Мальчишкам хотелось отдохнуть: на Сосновой горе посидеть, там брусника. На черный камень Магнит-горы порывались залезть Ермошка и Бориска. Но не можно бездельничать. Тяжелы рудные уродцы. А натаскать их надобно груду — на тридцать, а то и сорок лодок. Казацкая старшина ушла куда-то ночью на челнах. И Хорунжий к ним примкнул, а полк передал Герасиму Добряку. Новоявленный полковник оставил обоз у Магнит-горы, бросился с войском к реке Белой — грабить и жечь башкирские улусы. В обозе был слепой гусляр и подростки: Мишутка Собакин, Тереха Суедов, Гунайка Сударев, Вошка Белоносов, Егорка Зойкин и Тараска Мучагин. Все они оказались по указу Добряка под атаманством Ермошки. Любого из них он мог исполосовать нагайкой за непослушание.
И все таскали рудные камни с восхода до заката. Прокопка Телегин выбирал голыши покрупнее. Забросит на живот глыбу, обнимет ее, идет без роздыха до самой речки. Не уступали ему Андрюха Бугаенок и Митяй Обжора. Спотыкаются, обливаются соленым потом, а тащат великаньи куски. У Миколки Москвина и Демидки Скоблова рубахи засолонели, порвались в клочья. Тараска Мучага, сын мужицкий, удивлял всех медвежьей силой. Бориска не мог осилить крупные валуны, но с малыми камнями чаще шастал. У него куча руды на берегу речки не меньше была, чем у Ермошки и Прокопа.

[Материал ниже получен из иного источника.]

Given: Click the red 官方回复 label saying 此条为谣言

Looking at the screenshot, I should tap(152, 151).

Первым упал и заревел по-девчачьи Гунайка Сударев. Все перепугались. Окружили участливо товарища. Мож, камень уронил, ногу сломал? Мабуть, напала злая корча? Аль порвалась от натуги кишка?

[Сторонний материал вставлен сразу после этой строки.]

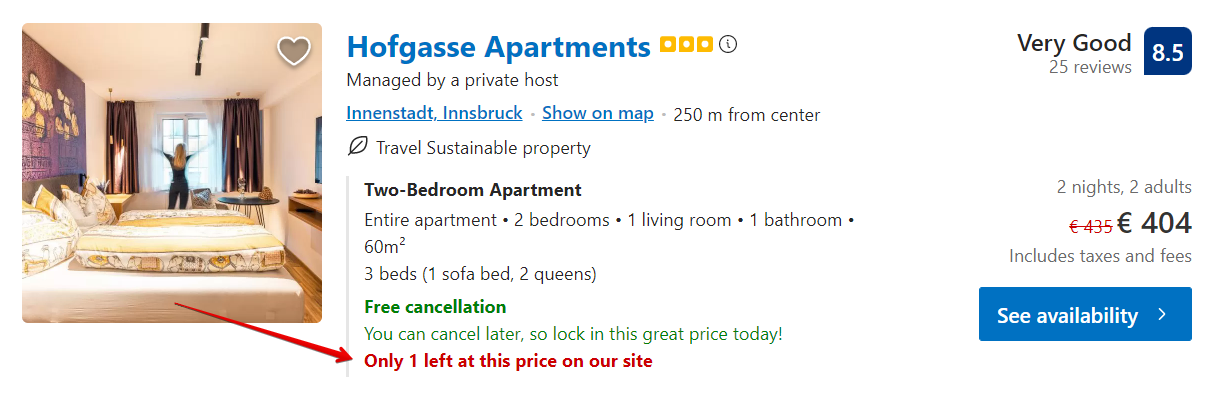Click the See availability button
This screenshot has width=1216, height=397.
click(x=1085, y=314)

— Что с тобой, Гунайка? — похлопал дружески по плечу Ермошка.
— Ой, не могу! Ой, спина болит! Загонял нас до смерти подлец Ермошка! Он выслуживается перед старшиной, робята! Едет на наших хребтах!
— Ермошке завсегда боле всех надобно! — окрысился Егорка Зойкин.
— Не буду таскать руду, — сказал зло Мишутка Собакин.
— А Ермошку побьем, — колоти его! — поднял палку Тереха Суедов.
— Топите его! Камнем ему по голове, камнем! — вскочил Вошка Белоносов.
Началась потасовка. Драка была свирепой, но короткой. Мятежников друзья Ермошки побили.
Разбиты носы и головы, лица и руки в крови... Но порядок навели. Все рысью стали бегать даже в гору. Росла груда руды. Будут у казаков на Яике добрые сабли, серпы и вилы, ножи и косы. Казак силен порохом и железом, не токмо смекалкой и смелостью. Не можно казаку без железа. Много надо руды.
Ермошка с ужасом замечал, что и при остервенелой работе дело двигается слабо. За четыре дня мальчишки не могли натаскать руды для тридцати-сорока лодок. Потребуется дней двадцать, не меньше. Вроде рядом гора с речкой, но трудно без подвод, без повозок. Чалого своего коня заставил Ермошка возить рудные глыбы. Повязывали два камня, подвешивали через спину по конским бокам. Но и это ничего не решало. Только зря бока побили коню.